To build a tree with the FASTQ files only:

saffrontree output_directory saffrontree/example_data/fastqs/*.fastqs.gz

This is the resulting tree.

Finally you can mix FASTAs and FASTQ files (which my be GZipped):

saffrontree output_directory saffrontree/example_data/fastas/*.fa saffrontree/example_data/fastqs/*.fastq.gz

License

SaffronTree is free software, licensed under GPLv3.

Feedback/Issues

This software is now solely community supported. Please report any issues to the issues page.

Citation

“SaffronTree: Fast, reference-free pseudo-phylogenomic trees from reads or contigs”, Andrew J. Page, Martin Hunt, Torsten Seemann and Jacqueline A. Keane. The Journal of Open Source Software, 2(13), 2017. http://joss.theoj.org/papers/10.21105/joss.00243

FAQ

How to contribute to the software

If you wish to contribute to this software please fork the project on GitHub and submit a pull request. We will endevor to review it within a few days. Please include automated tests and example data (if relevant) in your pull request and ensure all the existing tests already pass. Comments and documentation should be in British English.

I found a bug with some data but its private, can I send it to you for debugging?

Please do not send us any private data. We will not sign an NDA.

Aren’t distance matrix based trees inherently phenetic?
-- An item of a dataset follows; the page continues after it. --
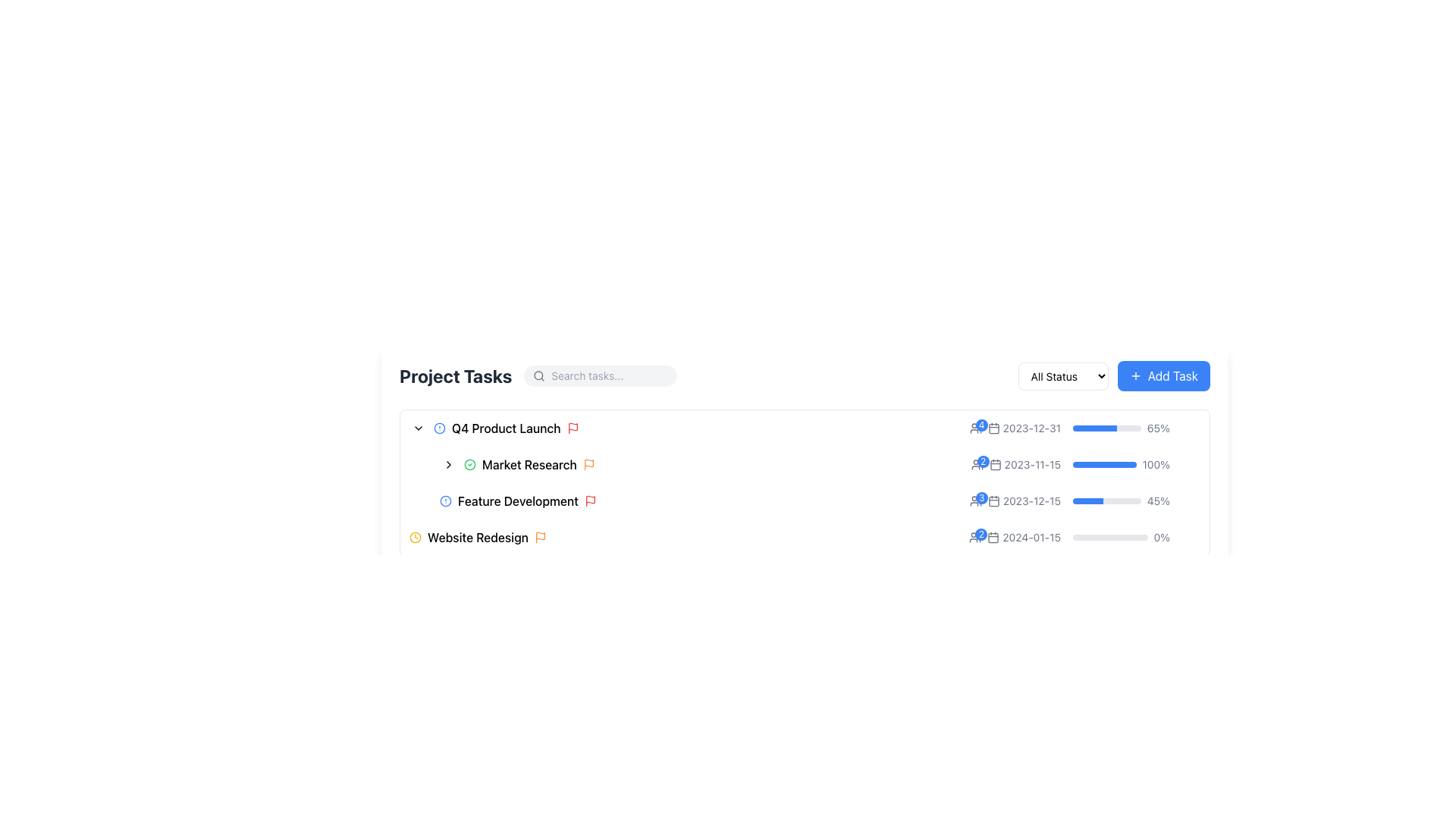 This screenshot has height=819, width=1456. Describe the element at coordinates (1161, 537) in the screenshot. I see `the text element displaying '0%' in a small, gray-colored font, which is part of a task summary row to the right of a progress bar` at that location.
It depends on who you talk to. Yes they have less power than more modern methods which reconstruct the ancestory, however if you have a small amount of raw data you can get an answer faster.

Why UPGMA trees?

It’s fast, its implemented already in python, so installation is trivial, and it doesnt give you negative branch lengths like neigbour joining.

Can I use long read data?

If your PacBio/nanopore (long read) data is in FASTQ format, then the answer is yes, however we have only tested it on corrected reads. Uncorrected reads are unlikely to work because your nearly guaranteed that a sequencing error will occur inside of the length of a k-mer.

Will you make it work with Python 2?

No. Python 3 is well supported, stable and mature, so please just install this instead.

Will there be a Windows version?

The only way to run it on Windows is via Docker. We have no plans for a native version. Honestly though, if your using Windows to perform bioinformatics, your in trouble.

How do I view Newick trees?

The newick format is widely supported and I find FigTree to be excellent.

Do you plan to support other formats like Nexsus?

No, we have no plans to support other tree types, since Newick does the job.

It’s really slow on massive datasets

Yes, the complexity is O(N^2), which means it scales poorly. But for a few dozen samples it works much quicker than other methods, so it fills a niche.

What method is used for tree construction?

We use UPGMA, which is like Neighbour Joining.

Can I send you my data for analysis?

No, please install the software yourself and perform your own analysis.

The branch lengths are crazy?

It’s a quick and dirty analysis from raw reads, so accuratly estimating branch lengths can be difficult. What’s important is what samples are near each other on a tree.

Do I need to provide both forward and reverse reads?

No, all FASTQ files are treated independantly, so they will end up in the same place in the tree (if everything goes to plan).

Can I mix FASTA and FASTQ files?

Yes.

Can the input files be GZipped?

Yes, it automatically uncompresses them on the fly. You can mix and match compressed and uncompressed files.